● Instructions:
1. Who edited Particle Fever, according to the review of the film?
2. Which people does the Particle Fever review name, and what role in the film does it give each?

● Passage shown:
= = = =
Watching a film won’t make you smarter, but if there ever was one that could, it would be Particle Fever, a movie so mind-bending you can almost feel your brain cells growing as you’re watching it.
As directed by Mark Levinson, a physicist turned filmmaker, with another physicist, David Kaplan, as one of the producers, Particle Fever is about ideas so big — What are the origins of the universe? How did matter itself get created? — that they’re hard to wrap your head around.
But the gift of this film is that it’s able to make these inquiries and the scientific quests that surround them not only comprehensible but unexpectedly captivating. There’s a palpable excitement around the search for knowledge, and this film captures that beautifully.
Particle Fever is able to do all this both because it has been shrewd in finding engaging people to talk to and because it’s been able to retain the services of Walter Murch, that most gifted of editors, to put all the footage together.
Part of the film’s excitement comes from the elegant symbiotic relationship it conveys between the theoretical physicists and the practical scientists who do actual experiments. Without the theorists, the experimenters would have nothing to try to prove, but without these practical folks the theorists would never have a clue as to whether their theories had validity.
= = = =
● Source material:
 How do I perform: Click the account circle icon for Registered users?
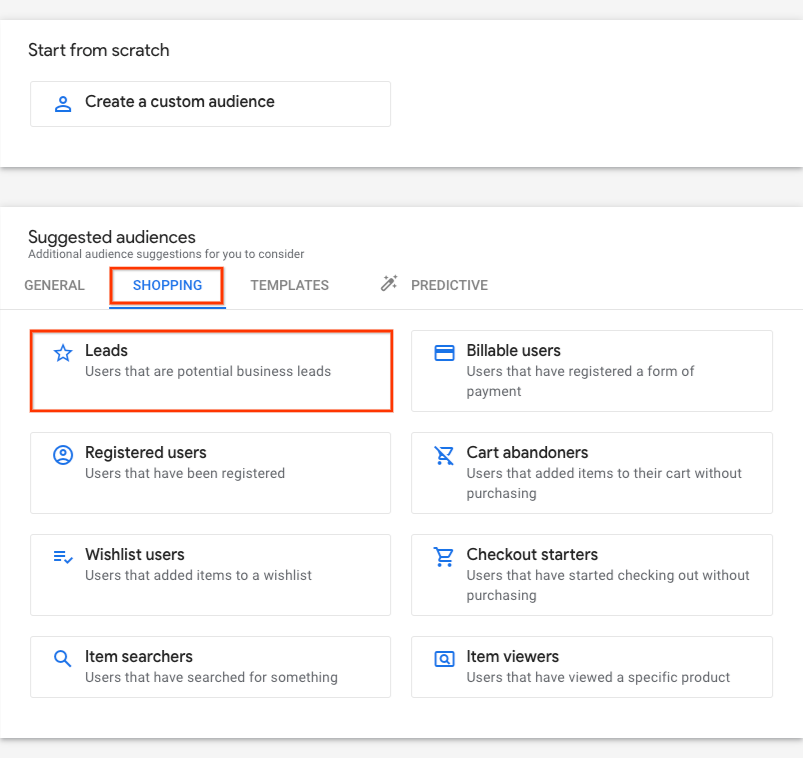point(63,455)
= = = =
● Outputs by task:
1. Walter Murch

2.
- Mark Levinson: director (a physicist turned filmmaker)
- David Kaplan: one of the producers (a physicist)
- Walter Murch: editor